The Toronto Star today reported what they claim is the inside scoop on the McGuinty's government's plans for funding transit with the gas tax.

The government is about to announce their plan tomorrow. If the Star is right, here are some facts:

  • As they said back in May, the first cent-per-litre will come effective October 1 of this year, 1.5 cents from Oct 1, 2005-2006, and 2 cents per litre from Oct 1, 2006 onward.
  • The formula for distributing the money has been set as 70% based on transit ridership and 30% based on population.
  • The result over the three years (Oct 1, 2004-07) will be $680-million overall, of which slightly more than half comes to the TTC.
  • The TTC will get $81.5-million for Oct 1 2004-05, $111.3-million for the subsequent year, and $162.5-million for the third year.

Overall, I can't complain, so long as this is all new money and not a replacement for any other previously-made commitments.

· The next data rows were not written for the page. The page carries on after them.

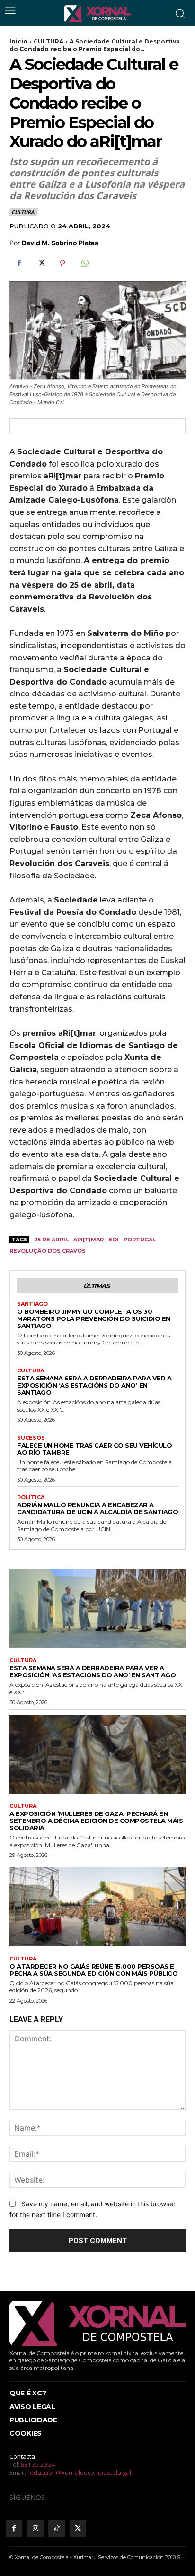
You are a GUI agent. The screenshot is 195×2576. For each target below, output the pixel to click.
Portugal (140, 1239)
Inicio (18, 41)
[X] (40, 262)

It sounds like a promise kept.

Here's an interesting part of the article:

The money will fund 78 transit systems in 105 communities around the province, but municipal councils must agree to use the money on transit, and to focus on luring more users by boosting service and efficiency.

Local councils in each community have to vote to accept the gas tax and spend it on improving transit -- they cannot divert existing transit money to other projects such as road construction.

Another Star article talks about some of the projects that might move forward in Toronto -- although the first priority remains the maintenance deficit. Despite big talk about subway building, The Ridership Growth Strategy is the likely focus for the coming years. At least now it looks affordable.